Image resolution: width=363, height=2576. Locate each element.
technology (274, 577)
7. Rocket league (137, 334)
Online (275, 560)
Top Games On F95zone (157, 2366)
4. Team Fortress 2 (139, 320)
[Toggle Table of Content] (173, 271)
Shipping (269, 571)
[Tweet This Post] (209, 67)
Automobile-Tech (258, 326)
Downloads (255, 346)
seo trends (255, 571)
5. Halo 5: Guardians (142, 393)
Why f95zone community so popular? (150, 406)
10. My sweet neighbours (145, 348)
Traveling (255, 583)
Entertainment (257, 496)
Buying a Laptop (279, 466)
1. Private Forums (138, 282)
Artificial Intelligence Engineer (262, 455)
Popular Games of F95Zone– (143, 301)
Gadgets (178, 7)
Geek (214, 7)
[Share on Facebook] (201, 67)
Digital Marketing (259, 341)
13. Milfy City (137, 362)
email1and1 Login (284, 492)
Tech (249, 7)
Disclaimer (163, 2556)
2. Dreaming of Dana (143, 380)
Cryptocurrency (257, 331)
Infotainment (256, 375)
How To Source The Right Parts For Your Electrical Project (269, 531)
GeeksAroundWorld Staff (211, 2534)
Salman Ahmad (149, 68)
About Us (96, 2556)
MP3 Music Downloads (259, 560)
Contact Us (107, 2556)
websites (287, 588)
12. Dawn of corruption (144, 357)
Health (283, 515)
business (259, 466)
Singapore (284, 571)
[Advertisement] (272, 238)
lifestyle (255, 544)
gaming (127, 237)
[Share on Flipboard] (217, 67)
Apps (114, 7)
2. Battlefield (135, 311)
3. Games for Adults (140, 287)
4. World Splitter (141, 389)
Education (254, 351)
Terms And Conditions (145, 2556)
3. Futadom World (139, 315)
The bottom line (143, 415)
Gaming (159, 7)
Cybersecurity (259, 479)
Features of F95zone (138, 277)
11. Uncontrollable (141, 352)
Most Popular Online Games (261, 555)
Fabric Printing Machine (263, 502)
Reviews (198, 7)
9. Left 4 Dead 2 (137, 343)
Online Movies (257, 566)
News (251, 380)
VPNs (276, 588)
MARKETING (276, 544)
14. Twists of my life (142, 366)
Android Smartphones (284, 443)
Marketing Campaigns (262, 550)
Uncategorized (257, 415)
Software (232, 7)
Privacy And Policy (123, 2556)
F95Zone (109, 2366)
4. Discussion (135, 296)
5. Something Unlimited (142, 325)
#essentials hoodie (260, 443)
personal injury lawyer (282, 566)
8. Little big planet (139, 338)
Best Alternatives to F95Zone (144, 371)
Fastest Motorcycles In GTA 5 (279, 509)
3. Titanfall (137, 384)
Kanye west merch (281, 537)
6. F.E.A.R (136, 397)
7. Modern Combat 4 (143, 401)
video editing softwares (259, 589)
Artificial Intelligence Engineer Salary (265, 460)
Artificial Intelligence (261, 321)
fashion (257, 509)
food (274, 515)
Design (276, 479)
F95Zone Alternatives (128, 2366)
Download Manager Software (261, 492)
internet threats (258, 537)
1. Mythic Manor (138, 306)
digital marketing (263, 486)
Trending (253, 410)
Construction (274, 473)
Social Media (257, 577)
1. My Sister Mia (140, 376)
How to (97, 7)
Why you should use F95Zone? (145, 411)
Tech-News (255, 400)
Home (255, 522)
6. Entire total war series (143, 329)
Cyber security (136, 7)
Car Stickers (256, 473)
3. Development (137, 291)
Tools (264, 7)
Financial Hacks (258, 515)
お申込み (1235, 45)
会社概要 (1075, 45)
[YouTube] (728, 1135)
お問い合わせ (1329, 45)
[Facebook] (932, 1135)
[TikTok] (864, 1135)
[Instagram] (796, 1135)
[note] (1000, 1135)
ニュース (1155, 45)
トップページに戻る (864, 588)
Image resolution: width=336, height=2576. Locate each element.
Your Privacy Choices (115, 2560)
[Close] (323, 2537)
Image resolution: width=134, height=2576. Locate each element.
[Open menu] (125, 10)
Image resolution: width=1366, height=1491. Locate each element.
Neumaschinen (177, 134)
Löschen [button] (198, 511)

========

| Your goal |
Retype only this range exactly: the first line of the data through the line where "5. Halo 5: Guardians (142, 393)" appears.

| Exercise answer |
Image resolution: width=363, height=2576. Locate each element.
technology (274, 577)
7. Rocket league (137, 334)
Online (275, 560)
Top Games On F95zone (157, 2366)
4. Team Fortress 2 (139, 320)
[Toggle Table of Content] (173, 271)
Shipping (269, 571)
[Tweet This Post] (209, 67)
Automobile-Tech (258, 326)
Downloads (255, 346)
seo trends (255, 571)
5. Halo 5: Guardians (142, 393)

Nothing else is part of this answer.